Directions »
The records below are to be duplicated exactly as they appear.

(Beginning of Raw data)

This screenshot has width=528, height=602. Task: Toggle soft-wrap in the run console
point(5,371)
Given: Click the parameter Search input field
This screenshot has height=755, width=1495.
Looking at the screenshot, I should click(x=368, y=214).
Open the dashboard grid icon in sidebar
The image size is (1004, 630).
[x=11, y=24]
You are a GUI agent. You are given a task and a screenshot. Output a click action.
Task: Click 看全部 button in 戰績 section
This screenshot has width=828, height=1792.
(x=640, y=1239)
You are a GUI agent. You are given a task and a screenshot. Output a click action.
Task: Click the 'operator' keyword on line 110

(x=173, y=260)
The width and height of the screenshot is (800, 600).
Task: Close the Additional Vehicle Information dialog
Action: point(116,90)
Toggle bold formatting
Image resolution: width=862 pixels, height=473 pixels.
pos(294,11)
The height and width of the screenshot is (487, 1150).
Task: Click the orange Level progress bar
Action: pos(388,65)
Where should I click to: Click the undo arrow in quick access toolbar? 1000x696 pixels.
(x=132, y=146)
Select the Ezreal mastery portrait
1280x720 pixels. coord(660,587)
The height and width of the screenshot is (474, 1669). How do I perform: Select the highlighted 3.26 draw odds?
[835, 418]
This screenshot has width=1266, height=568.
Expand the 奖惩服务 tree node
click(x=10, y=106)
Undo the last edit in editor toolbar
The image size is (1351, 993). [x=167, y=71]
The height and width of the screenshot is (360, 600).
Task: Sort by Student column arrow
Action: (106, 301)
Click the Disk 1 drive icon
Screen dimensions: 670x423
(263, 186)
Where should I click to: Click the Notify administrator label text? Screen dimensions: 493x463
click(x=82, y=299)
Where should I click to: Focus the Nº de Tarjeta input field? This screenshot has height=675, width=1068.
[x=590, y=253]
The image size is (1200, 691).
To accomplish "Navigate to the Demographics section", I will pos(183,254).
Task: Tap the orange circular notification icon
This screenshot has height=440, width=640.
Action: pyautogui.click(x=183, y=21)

(End of Raw data)

Answer space »
This screenshot has width=528, height=602. Task: Toggle soft-wrap in the run console
point(5,371)
Given: Click the parameter Search input field
This screenshot has height=755, width=1495.
Looking at the screenshot, I should click(x=368, y=214).
Open the dashboard grid icon in sidebar
The image size is (1004, 630).
[x=11, y=24]
You are a GUI agent. You are given a task and a screenshot. Output a click action.
Task: Click 看全部 button in 戰績 section
This screenshot has width=828, height=1792.
(x=640, y=1239)
You are a GUI agent. You are given a task and a screenshot. Output a click action.
Task: Click the 'operator' keyword on line 110

(x=173, y=260)
The width and height of the screenshot is (800, 600).
Task: Close the Additional Vehicle Information dialog
Action: point(116,90)
Toggle bold formatting
Image resolution: width=862 pixels, height=473 pixels.
pos(294,11)
The height and width of the screenshot is (487, 1150).
Task: Click the orange Level progress bar
Action: pos(388,65)
Where should I click to: Click the undo arrow in quick access toolbar? 1000x696 pixels.
(x=132, y=146)
Select the Ezreal mastery portrait
1280x720 pixels. coord(660,587)
The height and width of the screenshot is (474, 1669). How do I perform: Select the highlighted 3.26 draw odds?
[835, 418]
This screenshot has width=1266, height=568.
Expand the 奖惩服务 tree node
click(x=10, y=106)
Undo the last edit in editor toolbar
The image size is (1351, 993). [x=167, y=71]
The height and width of the screenshot is (360, 600).
Task: Sort by Student column arrow
Action: (106, 301)
Click the Disk 1 drive icon
Screen dimensions: 670x423
(263, 186)
Where should I click to: Click the Notify administrator label text? Screen dimensions: 493x463
click(x=82, y=299)
Where should I click to: Focus the Nº de Tarjeta input field? This screenshot has height=675, width=1068.
[x=590, y=253]
The image size is (1200, 691).
To accomplish "Navigate to the Demographics section", I will pos(183,254).
Task: Tap the orange circular notification icon
This screenshot has height=440, width=640.
Action: pyautogui.click(x=183, y=21)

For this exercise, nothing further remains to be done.